The devolved nations & the Republic of Ireland
All of the above pertains to England and the RCEM is of course representative of members and fellows in Scotland, Wales, Northern Ireland and the Republic of Ireland as well as those working internationally. Needless to say the Vice Presidents from the other devolved nations have all been aware of the workforce discussions as they now sit on the Executive Board of RCEM. They have helped and contributed to the development of the strategy and will be feeding back via their relevant Boards to their Health Ministers.
The fact we have achieved agreement in England will I hope be only an early sign for progress in the other countries too and I am very grateful to the VPs for all their help and support. We hope in a range of future meetings in the devolved nations to discuss and describe tailored solutions that can help improve matters for all our colleagues. In the ROI, I look forward to discussions with IAEM colleagues, Gerry McCarthy, Emily O’Connor and others in Galway & Adare in the near future on how RCEM can best assist and help.
It has of course been a real pleasure, honour and privilege to complete my first year as your President.
We have travelled some hard miles.

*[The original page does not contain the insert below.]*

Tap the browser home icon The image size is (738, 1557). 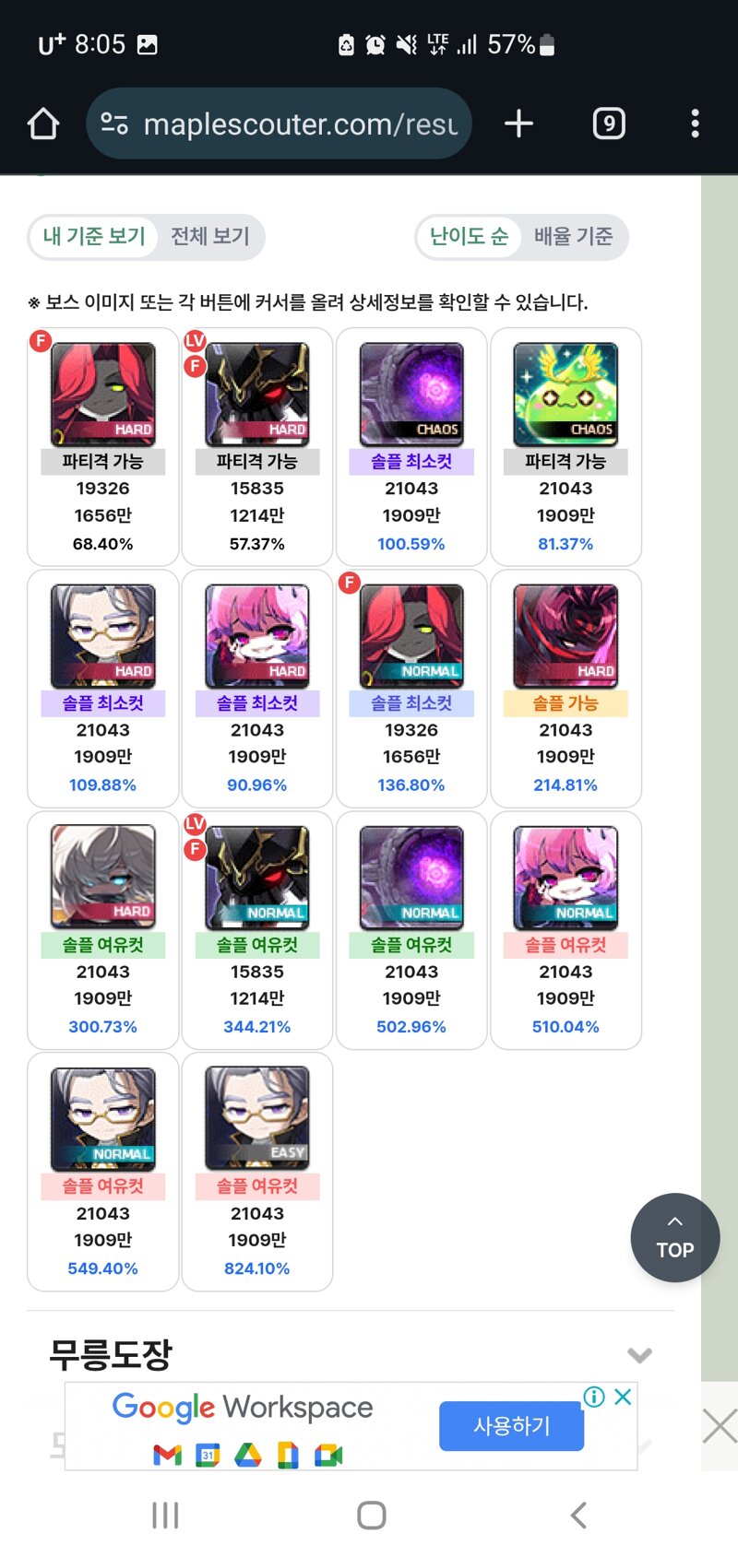click(43, 124)
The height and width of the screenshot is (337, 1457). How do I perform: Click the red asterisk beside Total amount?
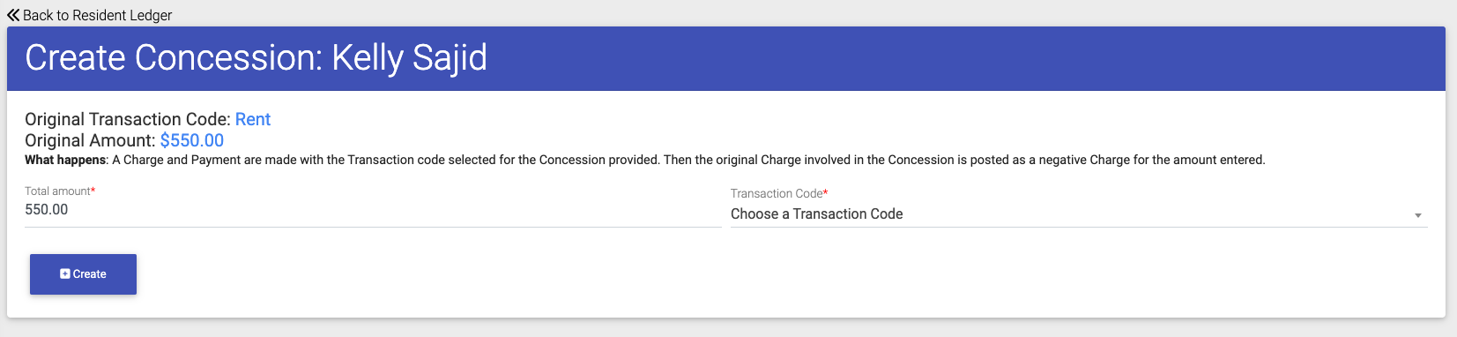(93, 190)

So much has happened and though we have won some battles, there is still so much more to be done. I look forward to meeting some of you at the various regional and national meetings in the near future to discuss matters further.
Or even at the Academic 50th Anniversary Celebratory conference at the RSM on 17 November 2017 – it is going to be an excellent ‘once in a generation‘ event and I hope you can find your way to grabbing one of the last few tickets left!